Washington DC: Can being overconfident be a reason behind someone's failure? Chief executives with big public persona ooze confidence. They are widely known for their innovation, forward-thinking, and value-creation, willing to take risks and make unconventional decisions. But what if they are way too confident?
Overconfident CEOs more likely to get fired
Researchers from Stevens Institute of Technology found that overconfident CEOs are 33 per cent more likely to get sued by shareholders than CEOs with normal confidence. However, that legal action is enough to shock their system, lower confidence and curb the future risk-taking behaviour.
"Shareholders are not powerless, their legal actions do make a difference in company operations and help the company better adhere to business regulations and laws," said researcher Suman Banerjee.
The researchers analyzed leadership rosters of 1,500 leading global companies and a Stanford dataset tracking nearly 1,400 shareholder-initiated class-action lawsuits against firms over the 16-year period from 1996 to 2012.
The team then assigned confidence scores to executives largely depending on what portions of their own companies' stock options they have retained or divested after vesting. Half of the team's total sample scored as overconfident by these measures.
Banerjee explained smart CEOs diversify investments; they would theoretically divest their own company's shares as soon as possible and invest in something different as a hedge against the unknown.
Sometimes CEOs don't do that, "They hold onto their own shares, even when they are underperforming in the market because they believe their own leadership is so superior and innovative that they will soon overcome market forces and gain a higher return anyway," said Banerjee.
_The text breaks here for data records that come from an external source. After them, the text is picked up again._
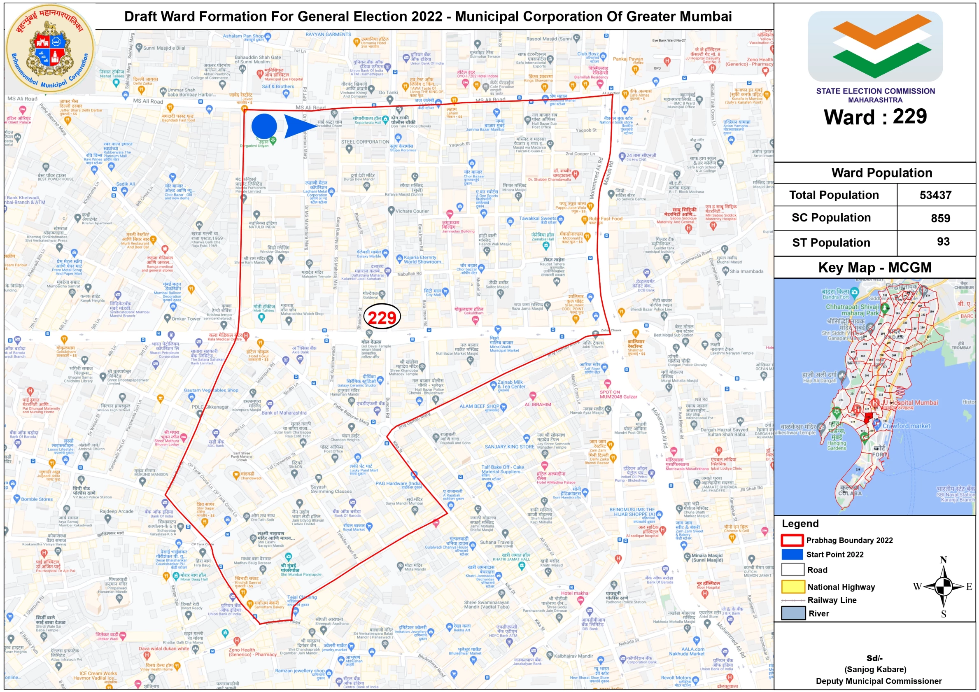979x692 pixels.
Task: Click the red Prabhag Boundary legend swatch
Action: 792,540
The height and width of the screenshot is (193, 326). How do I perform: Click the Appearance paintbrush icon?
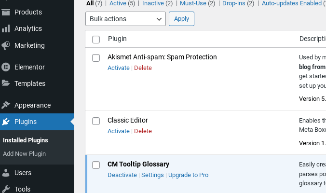click(6, 105)

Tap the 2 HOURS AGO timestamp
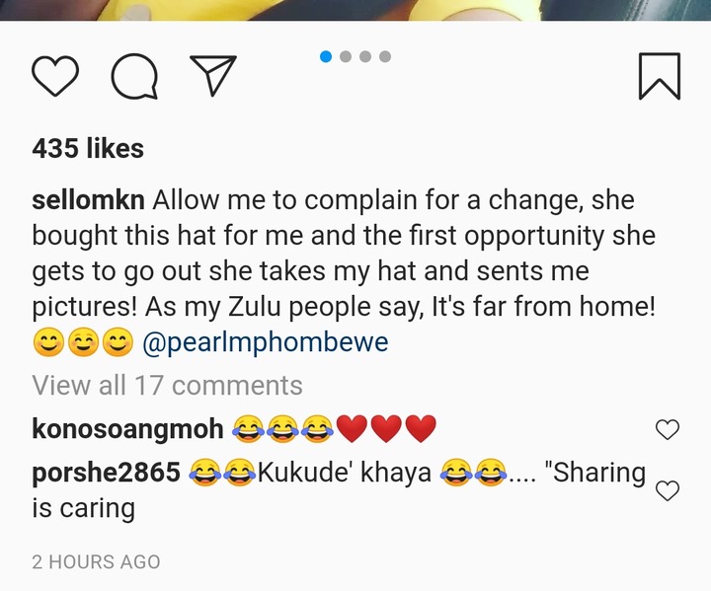[96, 562]
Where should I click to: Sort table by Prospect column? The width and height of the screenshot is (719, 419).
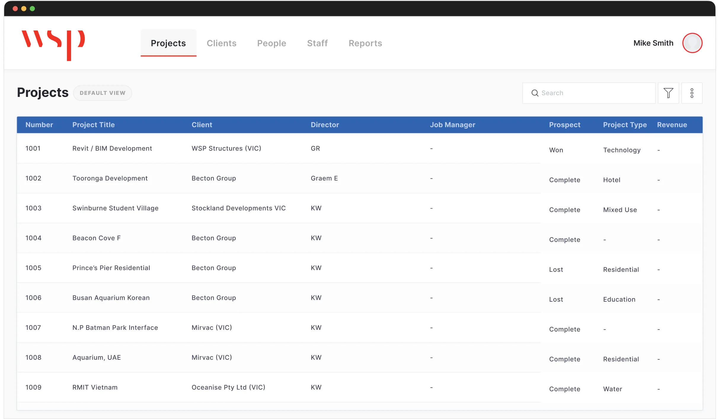[565, 125]
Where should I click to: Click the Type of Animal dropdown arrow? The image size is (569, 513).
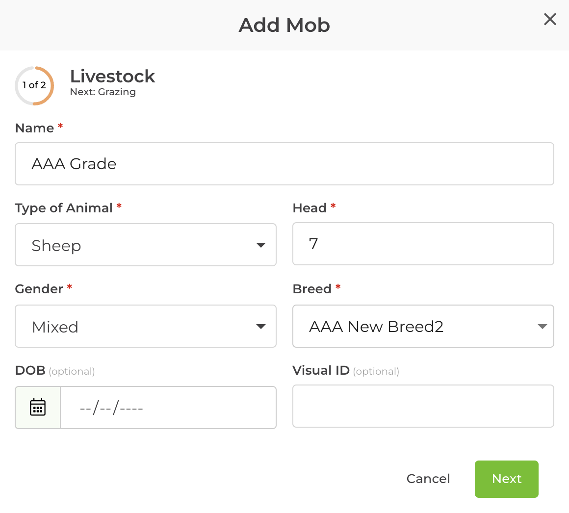(x=261, y=245)
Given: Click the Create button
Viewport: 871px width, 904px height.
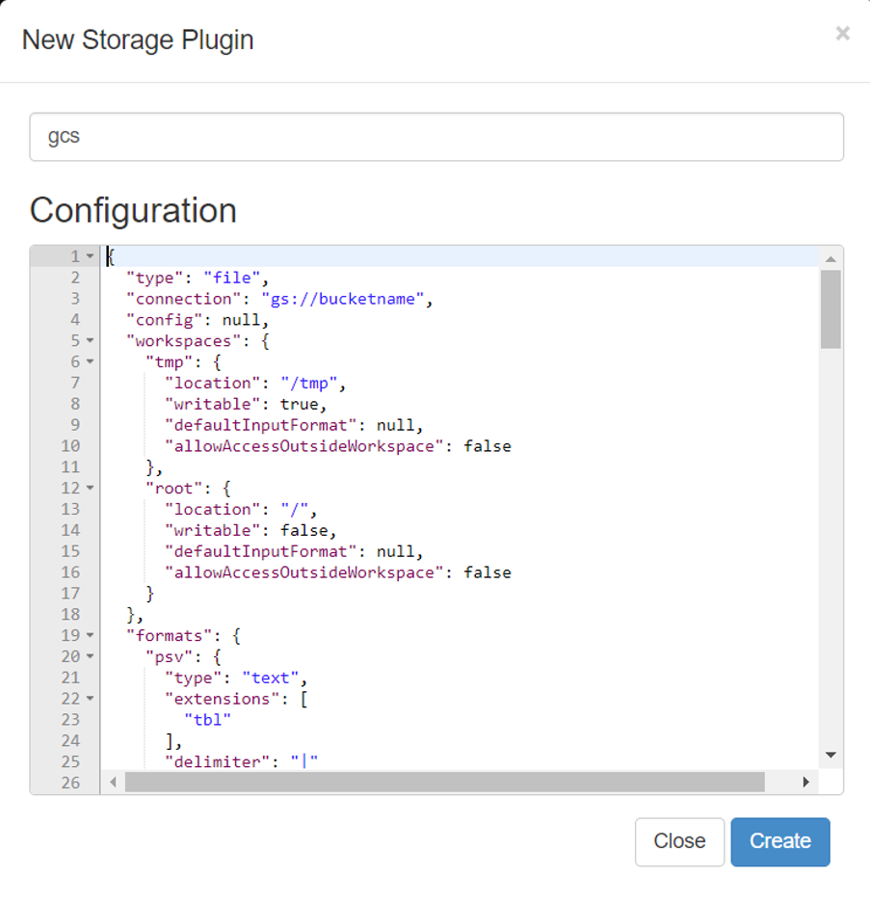Looking at the screenshot, I should 779,841.
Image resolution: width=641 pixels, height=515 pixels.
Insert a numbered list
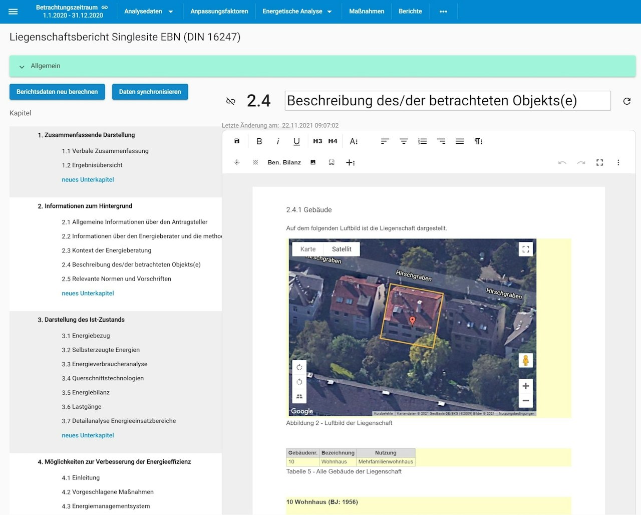pos(422,141)
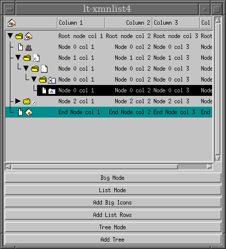This screenshot has height=249, width=226.
Task: Click the folder window icon in the black highlighted row
Action: pyautogui.click(x=52, y=91)
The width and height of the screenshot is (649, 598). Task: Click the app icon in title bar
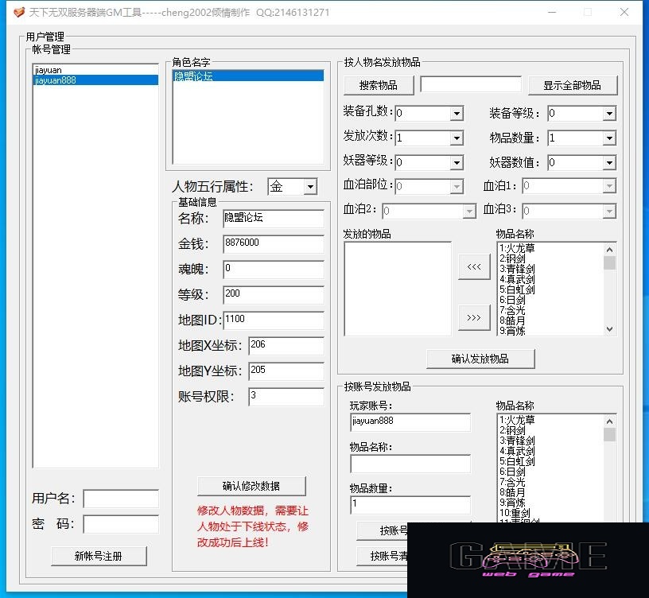pos(18,12)
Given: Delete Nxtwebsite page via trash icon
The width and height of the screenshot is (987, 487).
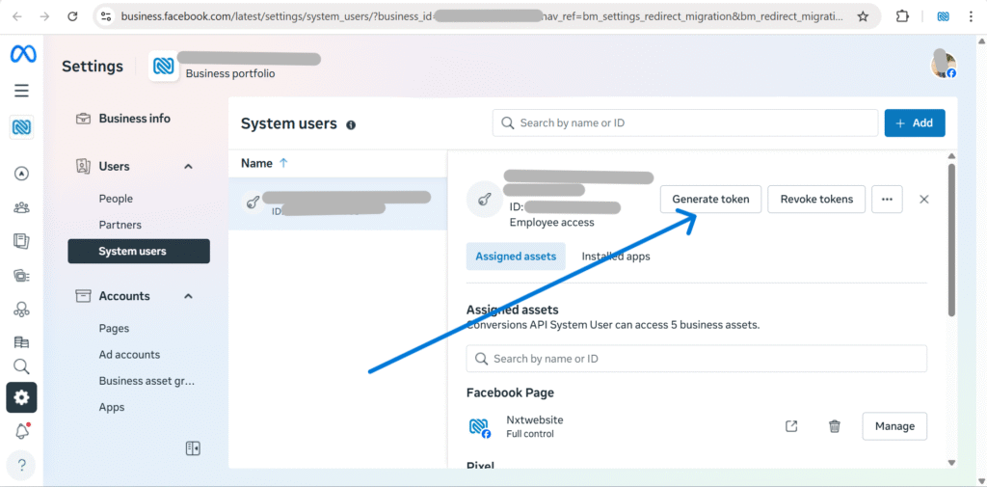Looking at the screenshot, I should 835,426.
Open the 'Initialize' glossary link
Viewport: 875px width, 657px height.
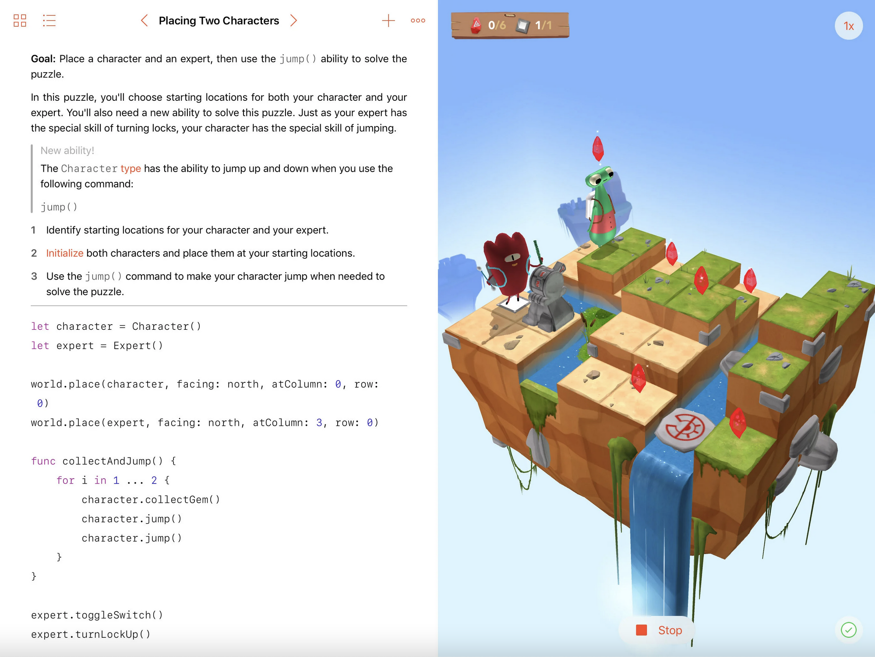(65, 253)
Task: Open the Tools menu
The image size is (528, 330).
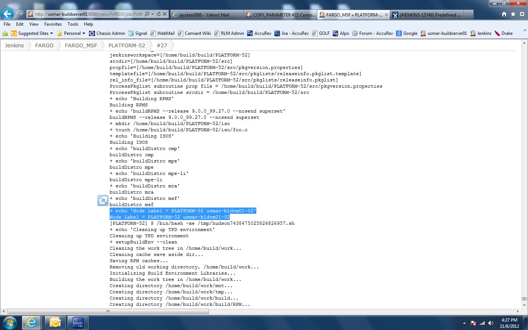Action: pyautogui.click(x=73, y=24)
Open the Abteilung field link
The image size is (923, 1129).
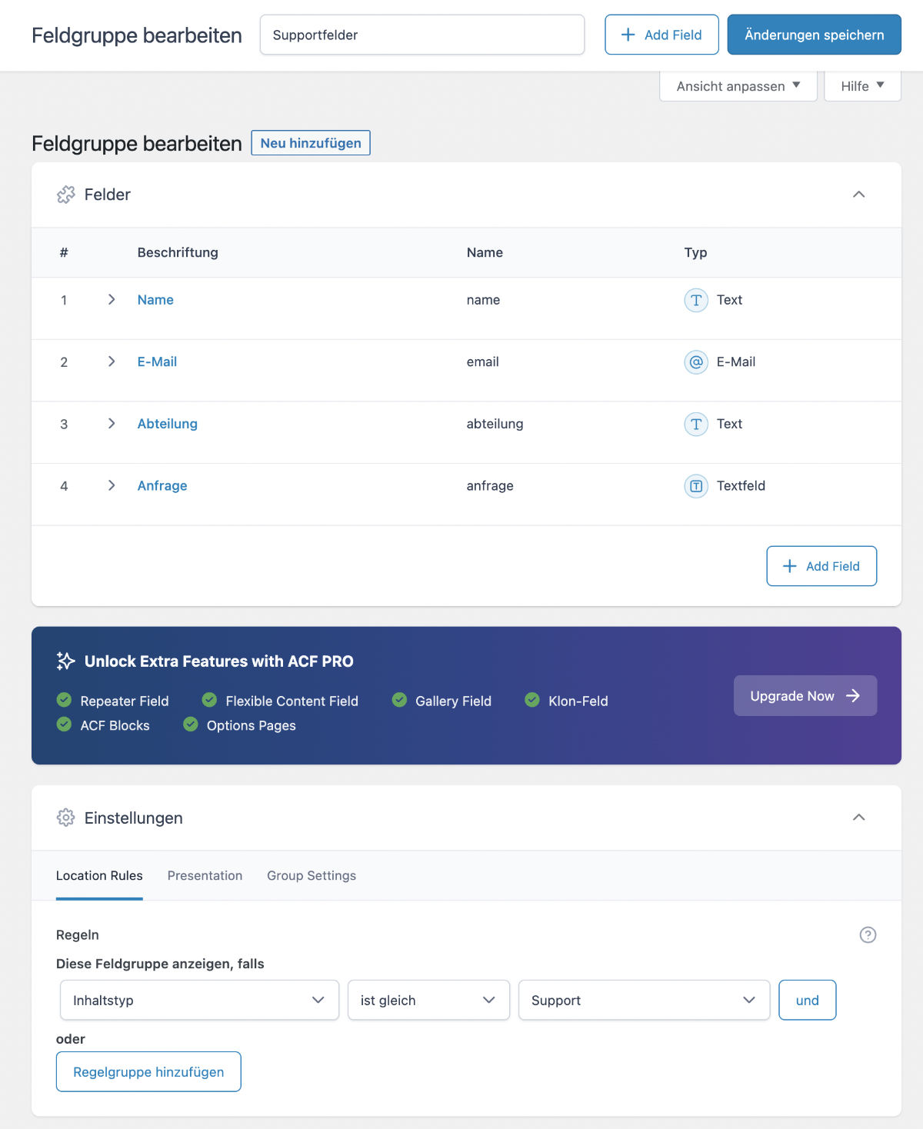(x=167, y=424)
The findings suggested that overconfident CEOs are more likely to make overly positive statements about their companies that are not yet supported by facts. For example, they might over-invest in the short term, or postpone the accounting or reporting of losses and other negative information.
Banerjee and team also looked at the number of lawsuits occurring after an initial shareholder-initiated lawsuit against an overconfident CEO.
They not only found that a lawsuit reduces the likelihood that an overconfident CEO is sued again but also in some instances, a shareholder-driven lawsuit reduced a CEO's confidence such that CEOs began taking more prudent actions with their own companies' stock options over time.
When the team investigated whether new CEOs inheriting companies from very confident CEOs react the same way, they found that the new CEOs learned from the mistakes of the past. That is, newly hired CEOs were less likely to be overconfident, as measured by stock option behaviours.
"It's a dynamic, self-correcting system, if shareholders are willing to use their power to rein in overoptimistic CEO behaviour, CEO performance and compliance, as well as company operations, can improve," said Banerjee.
The study appeared in the Journal of Financial and Quantitative Analysis.